Data items:
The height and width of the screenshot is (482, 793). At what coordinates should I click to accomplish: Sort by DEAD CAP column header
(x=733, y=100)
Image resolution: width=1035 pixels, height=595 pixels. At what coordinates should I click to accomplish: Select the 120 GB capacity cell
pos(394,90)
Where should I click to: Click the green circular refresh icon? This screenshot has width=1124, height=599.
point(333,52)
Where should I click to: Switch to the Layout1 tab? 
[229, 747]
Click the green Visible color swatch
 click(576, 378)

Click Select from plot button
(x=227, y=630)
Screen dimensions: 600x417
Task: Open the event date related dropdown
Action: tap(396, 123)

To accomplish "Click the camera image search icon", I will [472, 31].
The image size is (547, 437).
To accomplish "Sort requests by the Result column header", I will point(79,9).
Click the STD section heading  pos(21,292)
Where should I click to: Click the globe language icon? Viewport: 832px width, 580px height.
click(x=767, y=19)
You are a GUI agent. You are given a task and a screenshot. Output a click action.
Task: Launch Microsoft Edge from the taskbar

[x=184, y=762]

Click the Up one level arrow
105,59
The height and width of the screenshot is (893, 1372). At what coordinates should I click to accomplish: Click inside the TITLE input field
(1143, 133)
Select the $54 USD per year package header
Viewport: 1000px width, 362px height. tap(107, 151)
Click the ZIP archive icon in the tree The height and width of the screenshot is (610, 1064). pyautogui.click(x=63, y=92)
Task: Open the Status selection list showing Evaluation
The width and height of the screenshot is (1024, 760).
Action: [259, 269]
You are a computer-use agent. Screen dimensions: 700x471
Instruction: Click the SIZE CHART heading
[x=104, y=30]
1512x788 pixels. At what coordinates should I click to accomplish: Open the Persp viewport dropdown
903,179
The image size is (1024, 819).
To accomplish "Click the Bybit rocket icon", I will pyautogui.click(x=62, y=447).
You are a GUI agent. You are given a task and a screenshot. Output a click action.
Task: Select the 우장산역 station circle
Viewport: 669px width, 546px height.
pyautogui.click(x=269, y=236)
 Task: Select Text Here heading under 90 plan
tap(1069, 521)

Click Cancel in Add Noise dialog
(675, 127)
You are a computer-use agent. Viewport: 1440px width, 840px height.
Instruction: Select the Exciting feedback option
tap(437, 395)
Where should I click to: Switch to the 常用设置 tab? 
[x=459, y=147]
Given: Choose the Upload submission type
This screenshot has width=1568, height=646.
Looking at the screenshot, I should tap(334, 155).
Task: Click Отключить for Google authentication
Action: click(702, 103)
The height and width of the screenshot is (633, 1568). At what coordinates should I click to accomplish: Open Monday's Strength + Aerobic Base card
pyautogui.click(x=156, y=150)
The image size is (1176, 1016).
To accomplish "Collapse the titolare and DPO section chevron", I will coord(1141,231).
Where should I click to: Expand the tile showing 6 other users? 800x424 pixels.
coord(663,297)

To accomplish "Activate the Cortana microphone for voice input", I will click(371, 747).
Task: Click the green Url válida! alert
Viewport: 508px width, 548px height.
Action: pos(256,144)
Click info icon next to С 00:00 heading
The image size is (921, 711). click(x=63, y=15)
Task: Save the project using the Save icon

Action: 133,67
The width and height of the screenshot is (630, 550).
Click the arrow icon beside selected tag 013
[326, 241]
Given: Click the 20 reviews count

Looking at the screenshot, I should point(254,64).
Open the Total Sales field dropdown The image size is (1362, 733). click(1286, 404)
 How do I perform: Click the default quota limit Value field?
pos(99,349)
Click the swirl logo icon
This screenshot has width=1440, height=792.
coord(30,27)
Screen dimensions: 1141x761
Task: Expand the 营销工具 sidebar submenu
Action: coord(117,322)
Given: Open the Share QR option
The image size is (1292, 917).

## What this task involves
Look for "The width and height of the screenshot is (630, 550)." in the records. Write out its line and every later line through the end exactly, with nothing more.

## Reply to the exercise
The width and height of the screenshot is (630, 550).
Click the arrow icon beside selected tag 013
[326, 241]
Given: Click the 20 reviews count

Looking at the screenshot, I should point(254,64).
Open the Total Sales field dropdown The image size is (1362, 733). click(1286, 404)
 How do I perform: Click the default quota limit Value field?
pos(99,349)
Click the swirl logo icon
This screenshot has width=1440, height=792.
coord(30,27)
Screen dimensions: 1141x761
Task: Expand the 营销工具 sidebar submenu
Action: coord(117,322)
Given: Open the Share QR option
The image size is (1292, 917).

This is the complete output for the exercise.